Arsala Rahmani Daulat (died 13 May 2012) was selected to serve in the Meshrano Jirga, the upper house of Afghanistan's national assembly, in 2005 and 2010.
He was appointed a Deputy Minister for Higher Education under the Taliban, in 1998. The United Nations Security Council issued Security Council Resolution 1267 in 1999, which listed senior Taliban members. The United Nations requested member states to freeze the financial assets of those individuals. He was one of the individuals who were sanctioned. He was also one of the four former Taliban leaders that accepted the reconciliation offer from the Afghan government. He was also named deputy leader of Khuddamul Furqan for political affairs.

In September 2010 Hamid Karzai named him as one of the seventy members of the Afghan High Peace Council.

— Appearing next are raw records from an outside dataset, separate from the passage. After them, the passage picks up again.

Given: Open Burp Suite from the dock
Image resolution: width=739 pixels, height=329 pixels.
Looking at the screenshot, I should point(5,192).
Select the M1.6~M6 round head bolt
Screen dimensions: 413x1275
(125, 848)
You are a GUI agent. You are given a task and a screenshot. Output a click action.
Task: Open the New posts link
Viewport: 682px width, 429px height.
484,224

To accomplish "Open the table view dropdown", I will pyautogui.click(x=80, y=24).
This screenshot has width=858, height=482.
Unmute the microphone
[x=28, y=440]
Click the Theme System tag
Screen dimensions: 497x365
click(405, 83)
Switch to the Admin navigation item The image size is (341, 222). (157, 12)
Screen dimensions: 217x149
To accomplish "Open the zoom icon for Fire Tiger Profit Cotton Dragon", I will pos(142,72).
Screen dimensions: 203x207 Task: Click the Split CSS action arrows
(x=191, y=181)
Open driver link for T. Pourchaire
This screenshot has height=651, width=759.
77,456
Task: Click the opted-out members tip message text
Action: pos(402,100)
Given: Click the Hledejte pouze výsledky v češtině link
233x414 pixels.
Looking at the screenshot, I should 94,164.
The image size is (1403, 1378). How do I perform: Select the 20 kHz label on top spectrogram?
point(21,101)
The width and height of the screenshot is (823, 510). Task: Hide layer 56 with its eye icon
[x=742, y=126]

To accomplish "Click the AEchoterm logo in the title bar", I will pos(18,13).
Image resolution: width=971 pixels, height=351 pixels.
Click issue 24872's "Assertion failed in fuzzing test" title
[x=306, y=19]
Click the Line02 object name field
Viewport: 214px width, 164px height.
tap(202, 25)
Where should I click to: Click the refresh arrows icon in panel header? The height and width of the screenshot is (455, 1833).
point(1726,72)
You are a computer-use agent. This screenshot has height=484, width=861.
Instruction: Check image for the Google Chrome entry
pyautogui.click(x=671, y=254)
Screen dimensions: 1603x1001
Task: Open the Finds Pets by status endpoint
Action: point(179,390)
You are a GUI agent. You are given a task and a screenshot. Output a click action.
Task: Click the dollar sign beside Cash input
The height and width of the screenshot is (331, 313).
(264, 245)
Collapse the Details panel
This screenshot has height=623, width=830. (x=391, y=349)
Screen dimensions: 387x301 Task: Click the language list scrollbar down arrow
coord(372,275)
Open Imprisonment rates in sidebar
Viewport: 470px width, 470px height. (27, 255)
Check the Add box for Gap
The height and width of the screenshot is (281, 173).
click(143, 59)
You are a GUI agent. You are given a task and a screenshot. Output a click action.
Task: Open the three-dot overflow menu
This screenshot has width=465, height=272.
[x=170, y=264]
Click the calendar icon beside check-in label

The Peace Council's mandate was to open negotiations with moderate elements of the Taliban, and convince them to abandon violence and participate in the political process.
On 16 July 2011 the United Nations Security Council dropped his name, and that of thirteen other former members of the Taliban, from the list under the UNSC resolution 1267. On 13 May 2012, Daulat was shot dead in his car by assassins in his native Kabul.